When I think of Christ as king, though, I think of a story a colleague in ministry shared years ago. She was speaking about her Christian faith journey and told about a time when a close friend invited her to imagine her heart as a throne and to welcome Jesus to sit on that throne, at the center of her life.
This image has stuck with me. Christ the king isn’t like any earthly king or leader, past, present or future. Christ doesn’t sit distant from me on some ornate throne, granting decrees. He sits on the throne of my heart, at the center of my life. He is with me – together with us – in our sorrow, in our pain, in our fear, in our exhaustion. Just as he was willing to suffer on the cross, Christ is willing to suffer with us through the darkness of the unknown, offering us the blessing of compassion.

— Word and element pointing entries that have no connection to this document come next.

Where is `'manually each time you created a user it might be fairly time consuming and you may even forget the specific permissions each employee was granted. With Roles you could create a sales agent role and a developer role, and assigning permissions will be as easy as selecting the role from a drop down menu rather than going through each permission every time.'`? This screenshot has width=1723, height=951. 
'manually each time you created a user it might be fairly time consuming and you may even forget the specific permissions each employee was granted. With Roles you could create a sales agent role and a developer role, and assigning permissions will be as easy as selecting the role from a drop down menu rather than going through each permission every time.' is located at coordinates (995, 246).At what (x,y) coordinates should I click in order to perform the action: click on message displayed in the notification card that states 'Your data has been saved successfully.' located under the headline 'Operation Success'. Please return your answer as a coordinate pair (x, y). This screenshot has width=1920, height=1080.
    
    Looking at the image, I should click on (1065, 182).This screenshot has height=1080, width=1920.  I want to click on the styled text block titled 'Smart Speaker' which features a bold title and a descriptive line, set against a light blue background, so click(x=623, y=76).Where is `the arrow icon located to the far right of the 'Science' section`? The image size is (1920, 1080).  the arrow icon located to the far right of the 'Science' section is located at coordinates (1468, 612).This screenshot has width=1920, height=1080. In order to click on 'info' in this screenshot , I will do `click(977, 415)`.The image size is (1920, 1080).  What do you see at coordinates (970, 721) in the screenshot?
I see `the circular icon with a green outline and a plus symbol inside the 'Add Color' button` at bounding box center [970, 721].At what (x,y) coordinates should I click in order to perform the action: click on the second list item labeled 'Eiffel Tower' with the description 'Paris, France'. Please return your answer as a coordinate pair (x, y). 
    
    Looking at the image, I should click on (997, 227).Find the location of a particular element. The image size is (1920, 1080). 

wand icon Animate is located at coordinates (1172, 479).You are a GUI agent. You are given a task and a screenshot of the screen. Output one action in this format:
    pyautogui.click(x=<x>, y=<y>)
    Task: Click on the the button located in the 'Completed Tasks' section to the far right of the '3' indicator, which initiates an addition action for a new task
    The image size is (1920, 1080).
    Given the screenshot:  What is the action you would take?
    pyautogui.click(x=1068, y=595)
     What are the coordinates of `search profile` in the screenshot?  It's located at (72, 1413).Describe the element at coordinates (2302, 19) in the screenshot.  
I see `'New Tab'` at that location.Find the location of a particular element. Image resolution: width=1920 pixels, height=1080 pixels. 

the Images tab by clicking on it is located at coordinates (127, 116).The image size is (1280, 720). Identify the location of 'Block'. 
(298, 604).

When Paul writes about “the glorious way of life [Christ] has for his followers”, Paul isn’t writing about glory in the way the world thinks about glory. The glorious way of life Christ has for his followers is not about riches or power or even abundance. It means sharing the blessing of compassion. The glorious way of life, the glorious way of Christ means being willing to feed someone and being willing to enter into their life’s circumstances, wondering how it feels to be hungry, wondering how they ended up food insecure, and then working to end food insecurity.
In Christ’s kingdom, it is compassion that reigns. Compassion that rules. In Christ’s kingdom, we are called to know God, to know God’s love and to extend that unconditional love and compassion to those who are lonely, to those who are imprisoned, physically imprisoned as well as imprisoned by addiction, depression, or PTSD, to extend compassion to those who are struggling and unable to take care of life’s basic needs.
Just as we have each been blessed with compassion, we are called to offer to others compassion – because each person is a beloved child of God and might even be the Messiah, Christ come again.
When the Mayflower Pilgrims came to this new world, they were seeking God’s kingdom. They were looking for a place to live as Christ called them, a place where Christ and Christ alone would reign. However in 1620, when they arrived and took their first steps on this land, they quickly retreated back to the Mayflower because this new place was so scary, so foreign, so desolate and unknown – and then, they discovered that this new world was also a place of compassion. They discovered that because Christ is king, the ruler of all creation, Jesus was already there, and that God’s love, Christ’s compassion lives in the heart of every soul.
As we gather for Thanksgiving feasts this year, they will not look like we expected. They will not look like they have in years past. There is much to grieve – the family who cannot travel to be with us, the loved ones who have passed on to heaven, even that there will be no 400th anniversary celebration of the Mayflower Pilgrims.
A lot of things will be different this year however what has not changed, what will never change is that Jesus sits on the throne of our hearts, at the center of our lives, and in the same way Jesus is together with us in our suffering, Jesus also invites us to let compassion rule, let compassion reign – in our hearts, in our lives, and in our world.